INTEL GAUDI AI ACCELERATOR GAINS 2X PERFORMANCE LEAP ON GPT-3 WITH FP8 SOFTWARE
The latest MLPerf results for Intel Gaudi2 and 4th Gen Intel Xeon demonstrate how Intel is raising the bar for AI performance with cost-effective and high-performance AI solutions.
MLCommons published results of the industry standard MLPerf training v3.1 benchmark for training AI models, with Intel submitting results for Intel® Gaudi®2 accelerators and 4th Gen Intel® Xeon™ Scalable processors with Intel® Advanced Matrix Extensions (Intel® AMX). Intel Gaudi2 demonstrated a significant 2x performance leap, with the implementation of the FP8 data type on the v3.1 training GPT-3 benchmark. The benchmark submissions reinforced Intel’s commitment to bring AI everywhere with competitive AI solutions.

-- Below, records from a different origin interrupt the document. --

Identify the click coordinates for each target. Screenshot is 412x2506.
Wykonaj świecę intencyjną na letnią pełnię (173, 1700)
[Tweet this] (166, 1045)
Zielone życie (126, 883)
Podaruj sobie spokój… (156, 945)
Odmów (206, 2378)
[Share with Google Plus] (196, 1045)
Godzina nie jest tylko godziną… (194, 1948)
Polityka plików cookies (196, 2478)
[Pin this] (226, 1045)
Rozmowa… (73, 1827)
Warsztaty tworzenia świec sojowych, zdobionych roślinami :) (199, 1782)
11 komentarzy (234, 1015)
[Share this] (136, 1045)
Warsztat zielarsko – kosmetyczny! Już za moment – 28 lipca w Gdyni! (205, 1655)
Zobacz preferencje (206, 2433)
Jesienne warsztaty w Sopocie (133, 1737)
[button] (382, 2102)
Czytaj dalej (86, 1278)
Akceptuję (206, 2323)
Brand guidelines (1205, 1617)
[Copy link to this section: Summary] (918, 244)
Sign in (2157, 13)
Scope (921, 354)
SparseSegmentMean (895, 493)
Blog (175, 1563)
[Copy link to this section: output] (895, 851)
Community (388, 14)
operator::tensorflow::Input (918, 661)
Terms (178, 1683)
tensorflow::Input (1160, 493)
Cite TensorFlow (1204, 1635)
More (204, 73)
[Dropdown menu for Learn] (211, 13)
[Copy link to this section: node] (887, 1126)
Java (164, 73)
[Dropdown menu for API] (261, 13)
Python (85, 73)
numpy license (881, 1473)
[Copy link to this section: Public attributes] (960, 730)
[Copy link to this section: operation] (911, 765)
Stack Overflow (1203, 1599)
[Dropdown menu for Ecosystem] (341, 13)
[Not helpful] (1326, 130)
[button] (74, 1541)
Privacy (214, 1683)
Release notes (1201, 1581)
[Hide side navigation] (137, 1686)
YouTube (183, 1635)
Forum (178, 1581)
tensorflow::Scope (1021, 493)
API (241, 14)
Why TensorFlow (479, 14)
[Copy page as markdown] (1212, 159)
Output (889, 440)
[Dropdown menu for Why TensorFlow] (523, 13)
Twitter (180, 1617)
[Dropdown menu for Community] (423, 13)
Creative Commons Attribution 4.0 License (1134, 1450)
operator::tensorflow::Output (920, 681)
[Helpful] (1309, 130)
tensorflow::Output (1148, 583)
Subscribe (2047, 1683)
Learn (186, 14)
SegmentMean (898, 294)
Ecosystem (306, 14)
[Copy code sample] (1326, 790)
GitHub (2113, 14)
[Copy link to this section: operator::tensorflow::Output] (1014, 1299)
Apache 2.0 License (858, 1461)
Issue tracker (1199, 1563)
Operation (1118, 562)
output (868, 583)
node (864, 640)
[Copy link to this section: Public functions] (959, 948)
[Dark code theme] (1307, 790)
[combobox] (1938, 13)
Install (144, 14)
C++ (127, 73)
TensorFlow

The newest MLCommons MLPerf results build on Intel’s strong AI performance over previous MLPerf training results from June. The Intel Xeon processor remains the only CPU reporting MLPerf results, and Intel Gaudi2 is one of only three accelerator solutions upon which results are based, only two of which are commercially available.
Intel Gaudi2 and 4th Gen Xeon processors demonstrate compelling AI training performance in a variety of hardware configurations to address the increasingly broad array of customer AI compute requirements.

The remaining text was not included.